Schreiben Sie alle folgenden Einträge Zeile für Zeile genau ab. Die Bilder lassen Sie dabei weg.

Einträge zu Zielkoordinaten

- - - -

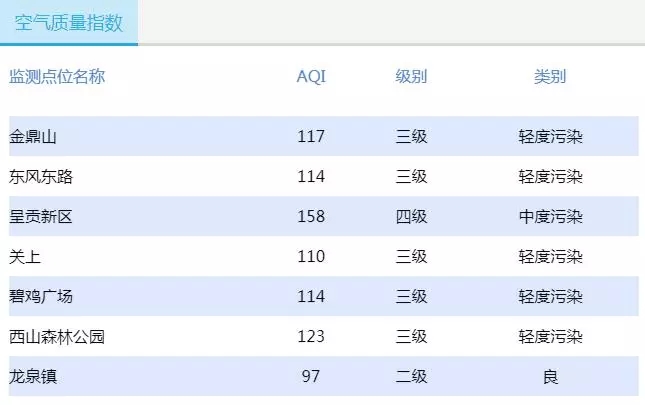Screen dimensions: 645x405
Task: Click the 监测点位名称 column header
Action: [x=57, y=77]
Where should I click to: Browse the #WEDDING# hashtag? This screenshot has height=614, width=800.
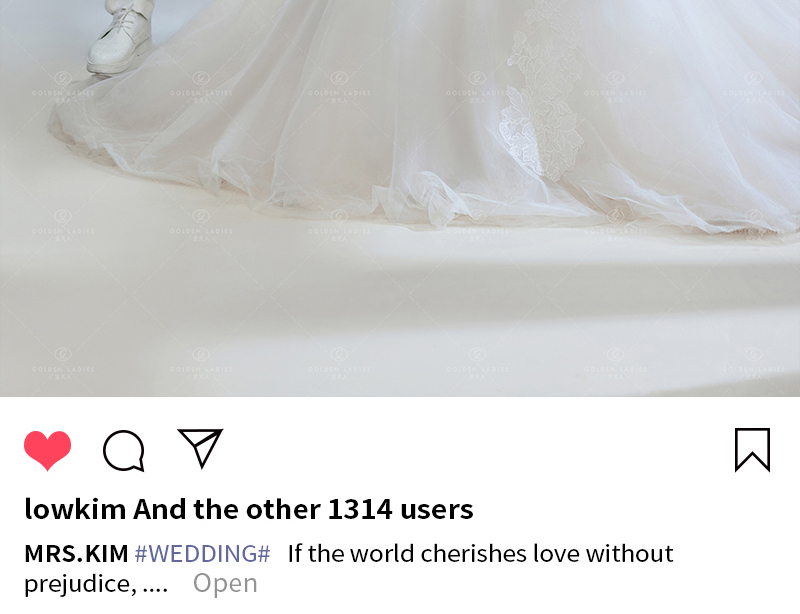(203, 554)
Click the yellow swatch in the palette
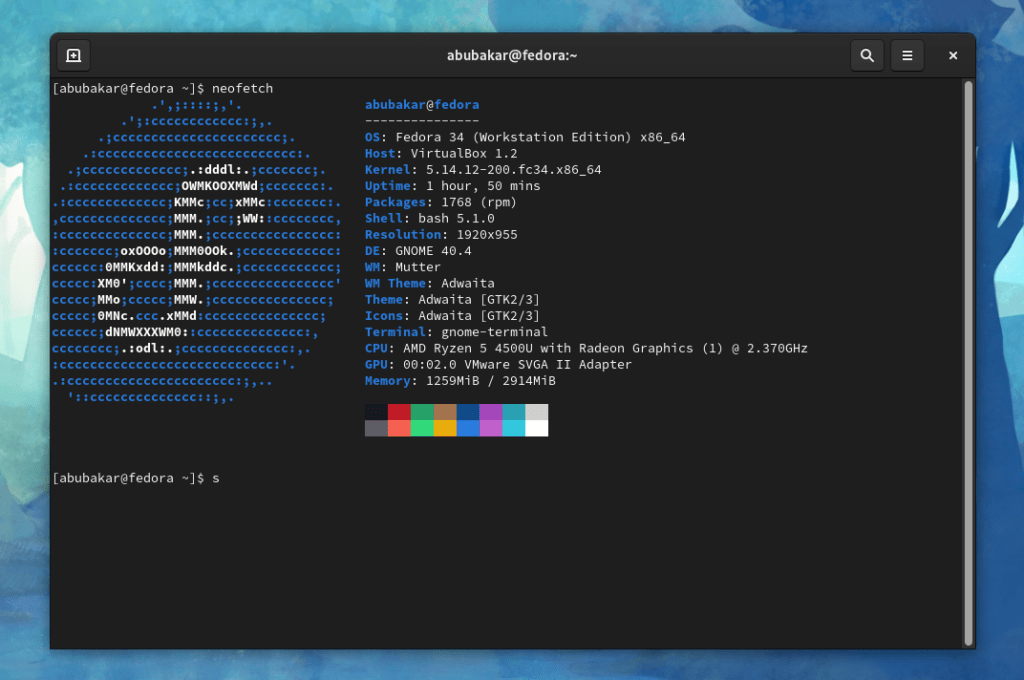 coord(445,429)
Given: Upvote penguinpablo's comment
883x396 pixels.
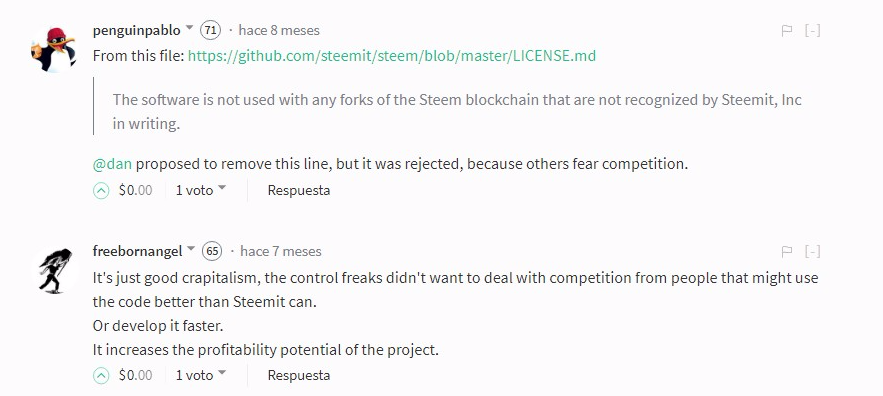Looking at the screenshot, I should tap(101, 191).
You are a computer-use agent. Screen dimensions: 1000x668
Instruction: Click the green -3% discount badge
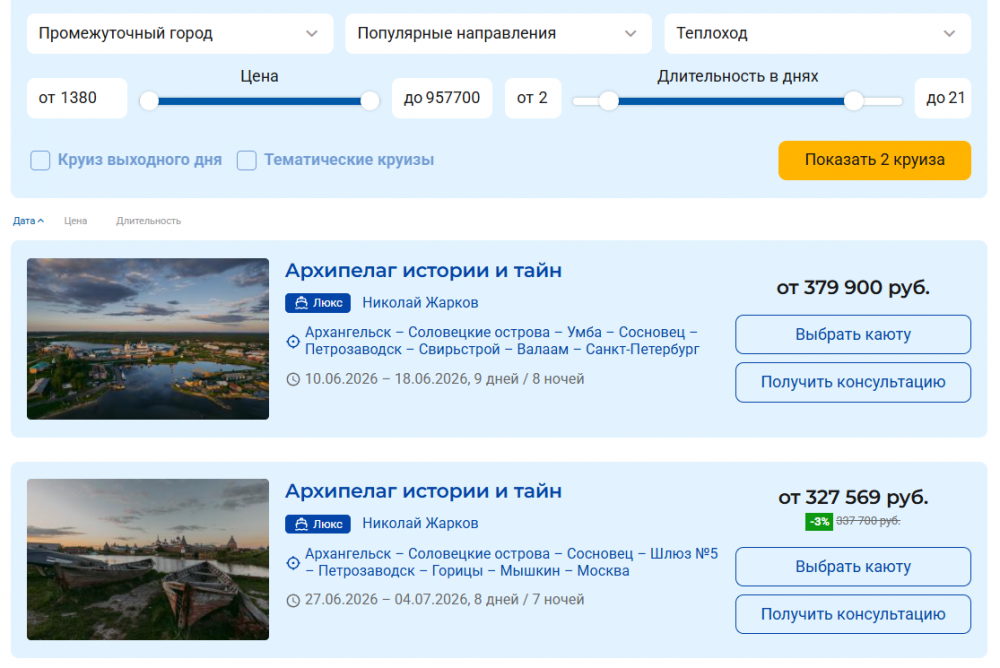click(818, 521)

- - - -

ANTWORT>
Screen dimensions: 645x405
Task: Click the 监测点位名称 column header
Action: [x=57, y=77]
Where should I click to: Browse the #WEDDING# hashtag? This screenshot has height=614, width=800.
(203, 554)
Click the yellow swatch in the palette
 coord(445,429)
Given: Upvote penguinpablo's comment
883x396 pixels.
Looking at the screenshot, I should tap(101, 191).
You are a computer-use agent. Screen dimensions: 1000x668
Instruction: Click the green -3% discount badge
click(818, 521)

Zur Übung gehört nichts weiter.